You light up my life: Professor Theo Stewart has made a winning contribution to ESKOM's strategic planning.
ESKOM, the state-owned power provider, recently honoured Professor Theo Stewart of the Department of Statistical Sciences with an award for outstanding service.
They made a similar award to the department for its assistance in applying operations research techniques to issues ranging from project management to organisational restructuring at ESKOM.
The awards were made specifically for Stewart's work with ESKOM's Generation Group as part of investigations into possible positioning of the company's assets.
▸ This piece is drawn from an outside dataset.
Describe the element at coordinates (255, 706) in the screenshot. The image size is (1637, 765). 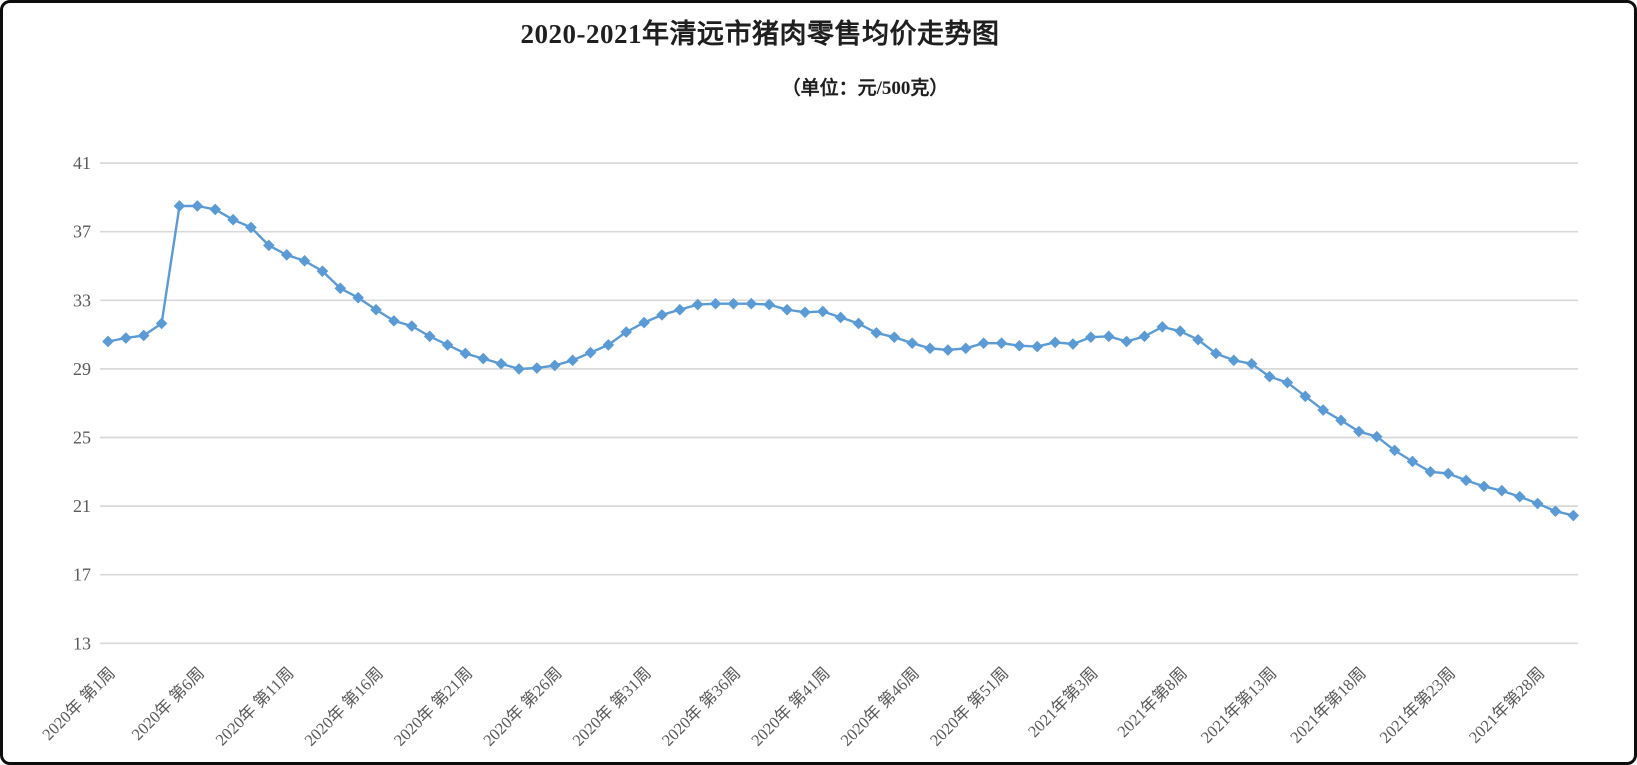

One possibility being investigated was, with the aim of increasing competitiveness in the local industry, to cluster the power stations into small generation entities.
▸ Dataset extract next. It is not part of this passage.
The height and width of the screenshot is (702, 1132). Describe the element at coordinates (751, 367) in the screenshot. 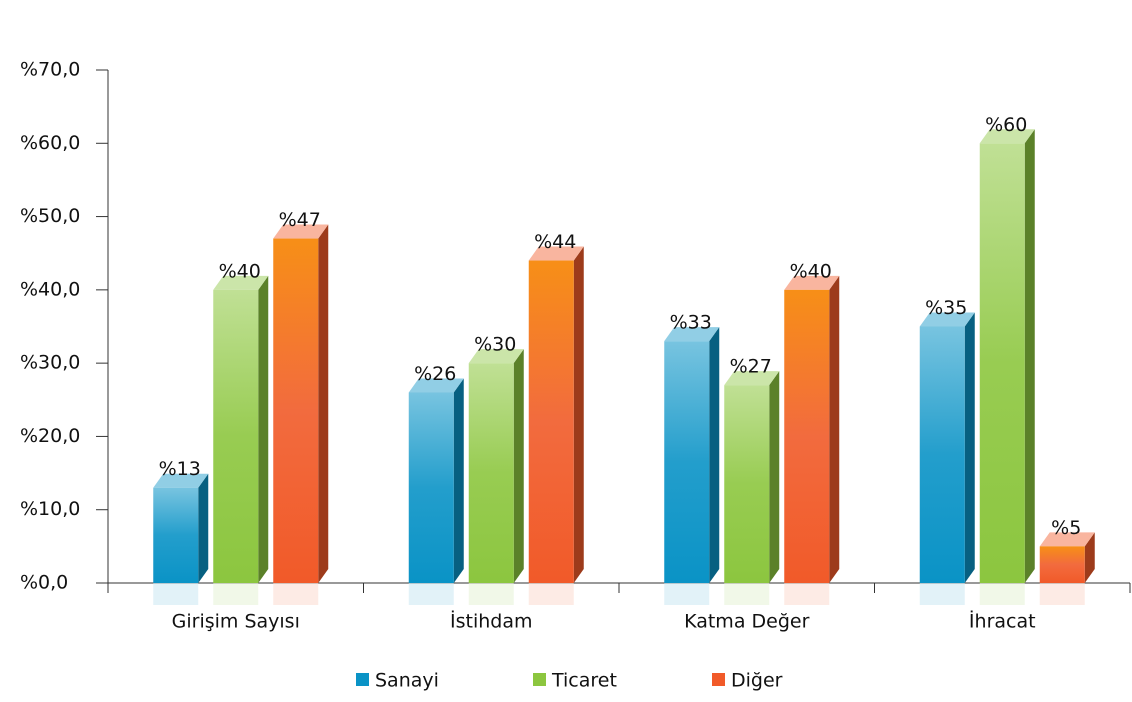

I see `data-label: %27` at that location.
"As part of such an approach, ESKOM Generation would consolidate its power stations into a number of clusters, each of which could eventually become a business in its own right," explained Stewart. "Each such business would then bid to provide electricity at different times and at different prices into the national grid."
The problem facing ESKOM Generation in developing this idea was in knowing how to create these clusters, Stewart pointed out. "You would have to start with a level playing field, so that each cluster was of roughly equal market power."
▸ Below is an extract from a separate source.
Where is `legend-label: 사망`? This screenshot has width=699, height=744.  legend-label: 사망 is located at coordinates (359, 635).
This led to a joint project between ESKOM Generation and the UCT department, in which a model for the evaluation of different possible permutations was developed, using techniques from the field of operations research (also known as operational research), and "explicitly recognising the business' varied and often conflicting goals". Operations research is the use of quantitative systematic mathematical modelling to assist in management decision-making, explained Stewart.
"It can be used generally in an enormous wide variety of areas – anywhere where anyone makes any kind of strategic management decisions." Stewart has used similar modelling approaches in his work on national water resource planning and funding allocations for research, among other things.
So pleased was ESKOM Generation with the results of Stewart's modelling that the Group made the special awards at the annual conference of the South African Statistical Association towards the end of last year.